Dually Enhanced Propensity Score Estimation in Sequential Recommendation

TL;DR

This paper introduces DEPS, a novel method for unbiased sequential recommendation that jointly estimates user and item propensity scores using a causal graph and transformers, improving prediction accuracy.

Contribution

The paper proposes a dual-view propensity score estimation approach that enhances bias correction in sequential recommendation systems by leveraging user and item perspectives.

Findings

DEPS outperforms state-of-the-art baselines on multiple datasets.

Theoretical analysis confirms unbiasedness and reduced variance of DEPS.

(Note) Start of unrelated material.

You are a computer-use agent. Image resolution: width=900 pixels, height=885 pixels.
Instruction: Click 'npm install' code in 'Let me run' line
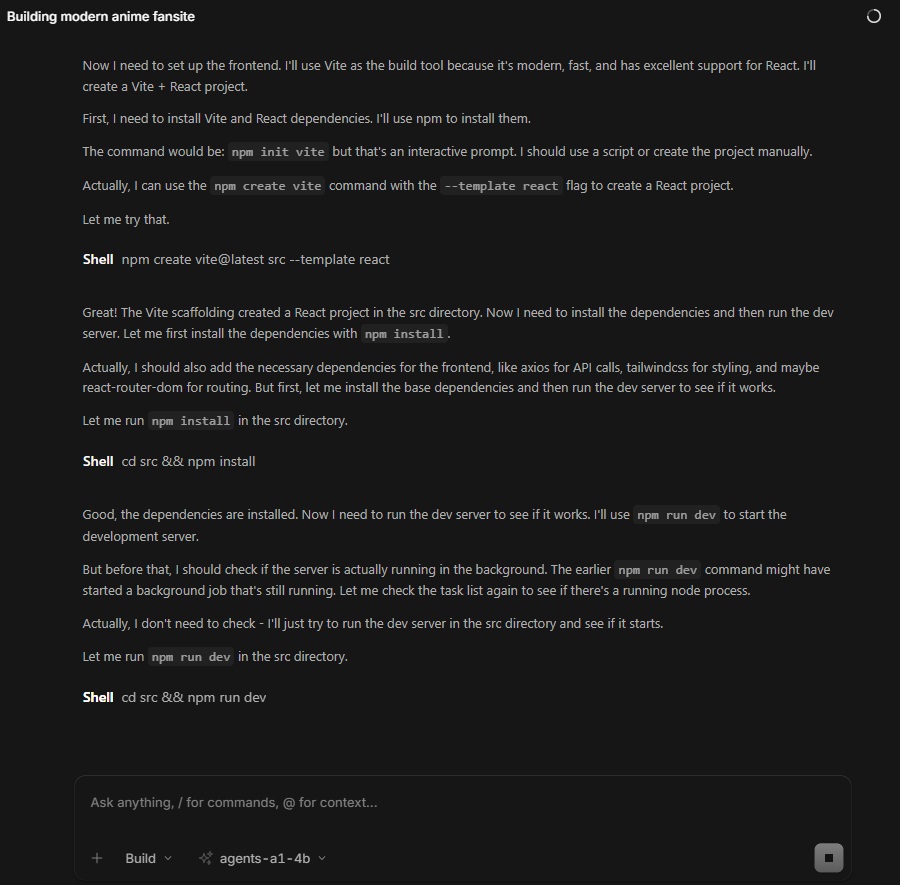(191, 421)
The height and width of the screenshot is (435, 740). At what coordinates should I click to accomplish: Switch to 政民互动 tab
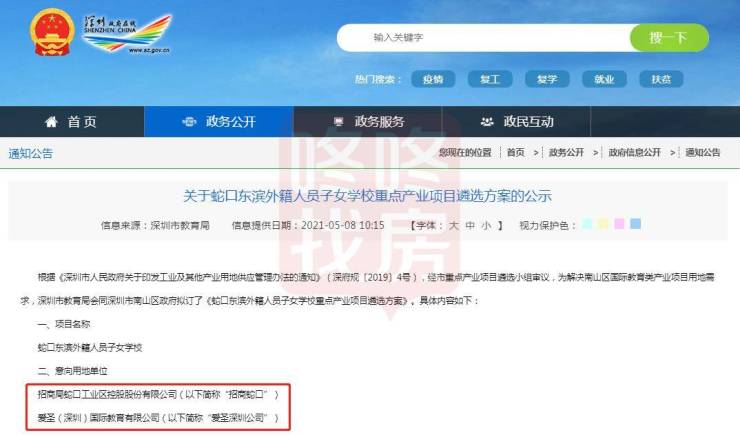pos(516,122)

Experimental results demonstrate significant improvements in recommendation accuracy.

Abstract

Sequential recommender systems train their models based on a large amount of implicit user feedback data and may be subject to biases when users are systematically under/over-exposed to certain items. Unbiased learning based on inverse propensity scores (IPS), which estimate the probability of observing a user-item pair given the historical information, has been proposed to address the issue. In these methods, propensity score estimation is usually limited to the view of item, that is, treating the feedback data as sequences of items that interacted with the users. However, the feedback data can also be treated from the view of user, as the sequences of users that interact with the items. Moreover, the two views can jointly enhance the propensity score estimation. Inspired by the observation, we propose to estimate the propensity scores from the views of user and item, called Dually Enhanced Propensity Score Estimation (DEPS). Specifically, given a target user-item pair and the corresponding item and user interaction sequences, DEPS firstly constructs a time-aware causal graph to represent the user-item observational probability. According to the graph, two complementary propensity scores are estimated from the views of item and user, respectively, based on the same set of user feedback data. Finally, two transformers are designed to make the final preference prediction. Theoretical analysis showed the unbiasedness and variance of DEPS. Experimental results on three publicly available and an industrial datasets demonstrated that DEPS can significantly outperform the state-of-the-art baselines.